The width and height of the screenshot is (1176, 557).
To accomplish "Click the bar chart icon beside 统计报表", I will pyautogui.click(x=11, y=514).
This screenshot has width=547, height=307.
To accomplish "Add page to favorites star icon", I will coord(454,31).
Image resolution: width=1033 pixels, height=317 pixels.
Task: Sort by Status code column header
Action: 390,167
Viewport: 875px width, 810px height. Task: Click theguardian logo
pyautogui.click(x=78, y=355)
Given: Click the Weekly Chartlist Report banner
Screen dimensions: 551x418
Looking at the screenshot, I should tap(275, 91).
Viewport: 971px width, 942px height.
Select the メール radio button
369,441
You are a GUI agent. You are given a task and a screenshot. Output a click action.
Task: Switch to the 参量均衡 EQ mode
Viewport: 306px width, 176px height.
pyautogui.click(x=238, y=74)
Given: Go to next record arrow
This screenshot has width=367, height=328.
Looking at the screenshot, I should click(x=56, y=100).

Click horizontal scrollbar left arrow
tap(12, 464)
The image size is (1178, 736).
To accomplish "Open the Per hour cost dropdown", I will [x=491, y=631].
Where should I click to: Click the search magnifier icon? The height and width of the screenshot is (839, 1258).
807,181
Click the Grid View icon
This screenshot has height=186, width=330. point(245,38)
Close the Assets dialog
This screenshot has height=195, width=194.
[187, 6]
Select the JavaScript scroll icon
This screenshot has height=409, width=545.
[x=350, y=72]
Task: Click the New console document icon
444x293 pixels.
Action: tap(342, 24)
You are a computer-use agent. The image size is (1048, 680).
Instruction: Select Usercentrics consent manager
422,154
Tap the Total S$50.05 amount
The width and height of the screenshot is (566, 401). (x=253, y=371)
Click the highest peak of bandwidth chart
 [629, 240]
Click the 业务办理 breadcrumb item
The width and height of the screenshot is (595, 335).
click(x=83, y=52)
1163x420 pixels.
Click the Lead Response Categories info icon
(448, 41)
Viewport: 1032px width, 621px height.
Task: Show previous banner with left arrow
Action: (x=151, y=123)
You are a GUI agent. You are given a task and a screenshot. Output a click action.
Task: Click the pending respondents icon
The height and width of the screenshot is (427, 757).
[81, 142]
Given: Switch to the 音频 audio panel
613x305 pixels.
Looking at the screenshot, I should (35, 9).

Problem to solve:
Quote all the records exactly, please, leaving none out.

Result of this task:
The width and height of the screenshot is (1176, 557).
To accomplish "Click the bar chart icon beside 统计报表", I will pyautogui.click(x=11, y=514).
This screenshot has width=547, height=307.
To accomplish "Add page to favorites star icon", I will coord(454,31).
Image resolution: width=1033 pixels, height=317 pixels.
Task: Sort by Status code column header
Action: 390,167
Viewport: 875px width, 810px height. Task: Click theguardian logo
pyautogui.click(x=78, y=355)
Given: Click the Weekly Chartlist Report banner
Screen dimensions: 551x418
Looking at the screenshot, I should tap(275, 91).
Viewport: 971px width, 942px height.
Select the メール radio button
369,441
You are a GUI agent. You are given a task and a screenshot. Output a click action.
Task: Switch to the 参量均衡 EQ mode
Viewport: 306px width, 176px height.
pyautogui.click(x=238, y=74)
Given: Go to next record arrow
This screenshot has width=367, height=328.
Looking at the screenshot, I should click(x=56, y=100).

Click horizontal scrollbar left arrow
tap(12, 464)
The image size is (1178, 736).
To accomplish "Open the Per hour cost dropdown", I will [x=491, y=631].
Where should I click to: Click the search magnifier icon? The height and width of the screenshot is (839, 1258).
807,181
Click the Grid View icon
This screenshot has height=186, width=330. point(245,38)
Close the Assets dialog
This screenshot has height=195, width=194.
[187, 6]
Select the JavaScript scroll icon
This screenshot has height=409, width=545.
[x=350, y=72]
Task: Click the New console document icon
444x293 pixels.
Action: tap(342, 24)
You are a computer-use agent. The image size is (1048, 680).
Instruction: Select Usercentrics consent manager
422,154
Tap the Total S$50.05 amount
The width and height of the screenshot is (566, 401). (x=253, y=371)
Click the highest peak of bandwidth chart
 [629, 240]
Click the 业务办理 breadcrumb item
The width and height of the screenshot is (595, 335).
click(x=83, y=52)
1163x420 pixels.
Click the Lead Response Categories info icon
(448, 41)
Viewport: 1032px width, 621px height.
Task: Show previous banner with left arrow
Action: (x=151, y=123)
You are a GUI agent. You are given a task and a screenshot. Output a click action.
Task: Click the pending respondents icon
The height and width of the screenshot is (427, 757).
[81, 142]
Given: Switch to the 音频 audio panel
613x305 pixels.
Looking at the screenshot, I should (35, 9).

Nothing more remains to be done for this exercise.